An Evolutionary Tale of Riders and Elephants

A helpful, colorful metaphor is something of a rarity in academic writing. Especially in the halls of science, where scholars across disciplines often invoke specialized concepts and technical jargon, the ability to transcend academic conventions and write for a mass audience is increasingly rare. This is exactly why Jonathan Haidt’s (pronounced “height”) 2012 work, The Righteous Mind: Why Good People Are Divided by Politics and Religion seems so impressive.
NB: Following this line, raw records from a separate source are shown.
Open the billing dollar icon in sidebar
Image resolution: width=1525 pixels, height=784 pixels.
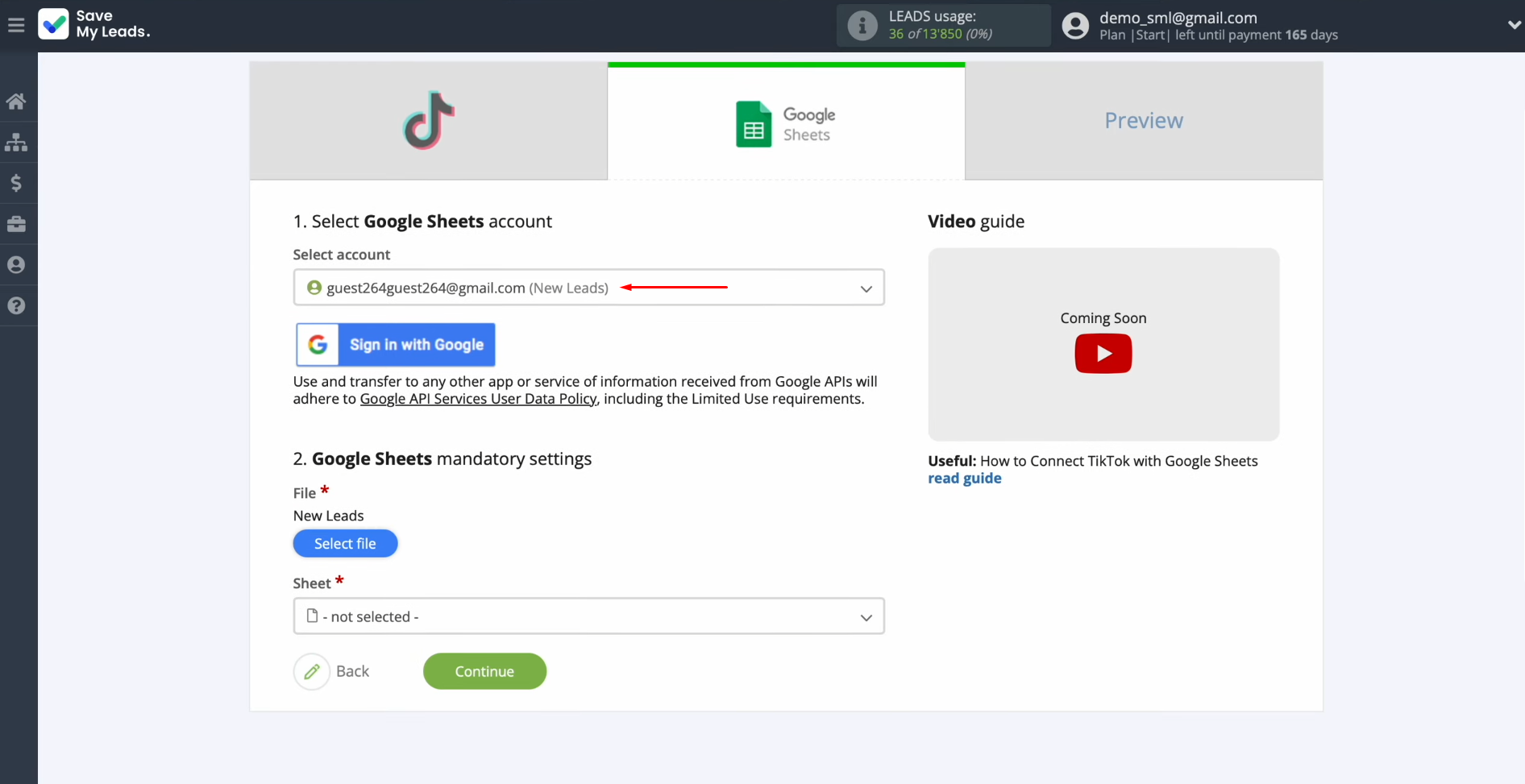point(16,184)
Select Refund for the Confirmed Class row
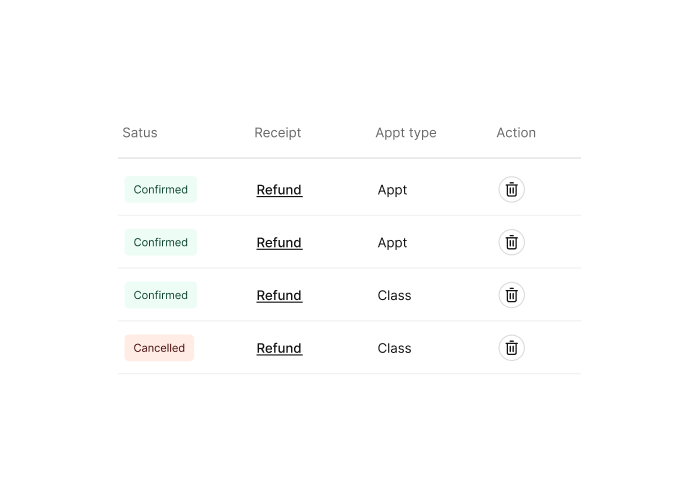700x480 pixels. point(279,296)
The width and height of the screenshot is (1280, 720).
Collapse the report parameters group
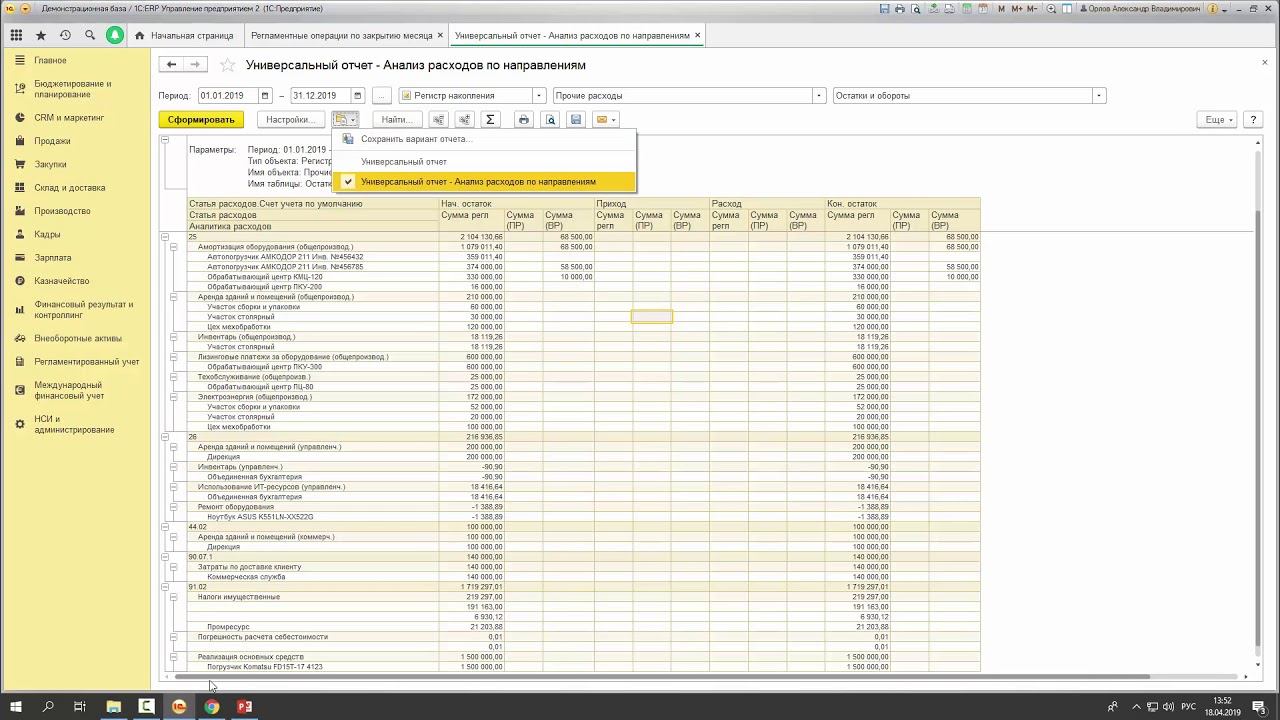(165, 141)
People Ride Elephant On Path At Countryside

Haidt, a psychologist who spent 16 years at the University of Virginia before becoming a professor at the NYU-Stern School of Business, sets out to understand the crippling partisan divide that plagues the United States and, by extension, many other industrialized nations. At a time when political gridlock stifles broader public discussions about the common good, Haidt believes that only by understanding our mental, moral, and social makeups can we end put an end to the culture wars and achieve peace. With this ambitious goal in mind, Haidt then introduces us to the rider and the elephant.

Drawing from his research in evolutionary psychology, Haidt believes our moral reasoning is the product of both conscious (rider) and unconscious (elephant) processes. Just as an elephant ultimately dictates where the rider goes, our unconscious habits and preferences largely influence what decisions we make. All of us have evolved to lean towards those things that protect us and promote our tribes, allowing us to survive social worlds that are characteristically Hobbesian—nasty, brutish, and short. Put differently, survival is primary, and all the stuff we think—from morality to metaphysics—is just a means to promote survival.

For all its merits, Haidt’s metaphor goes a step too far when it enters metaphysical and moral territory. Unlike the New Atheists, who perceive religion to be a poisonous virus that has somehow outlived its usefulness, Haidt actually has a higher view of religion. Like Robert Putnam, Haidt believes religion provides enormous social benefits to its members. But the real intellectual influence for Haidt is the French sociologist Émile Durkheim. For Durkheim, religion, though functionally useful in binding individuals into social groups and providing a shared set of values and rituals, is ultimately a false attempt to explain reality. Thus, when moral and religious issues surface, Haidt’s innovation is to use the insights of Durkheim and evolutionary psychology to say that the metaphysics and morality may be functional, but false.

The problem with this line of thinking, I would suggest, is its prioritizing of survival over truth. On the one hand, Haidt gives us a serious text that probes into the depths of human nature, morality, and religion and attempts to explain how it all works. Haidt clearly believes his account is true and that evolutionary psychology, combined with the insights of Durkheim, explains why people think and behave differently. But then, on the other hand, Haidt undermines his entire argument by saying that truth is simply a handmaiden to survival. If that’s the case, is Haidt’s argument true? Is anything for that matter ultimately, cosmically true? Or are all moral philosophies and religious systems (and arguments such as Haidt’s) simply clever rhetorical instruments intended to help us survive?

Of course, survival of the fittest and the pursuit of truth are not mutually exclusive domains. Our minds and bodies are probably wired to do both. Like a rider atop an elephant, our moral and religious reasoning may in fact be guided more by our intuitions (the elephant) than by rational propositions, doctrines, and truth claims (the rider). But when survival of the fittest becomes the panacean explanation for human behavior and everything else, as Haidt claims, it crowds out the very things we’re after in the first place: the desire for peace and the ability to understand our true mental, moral, and social makeups.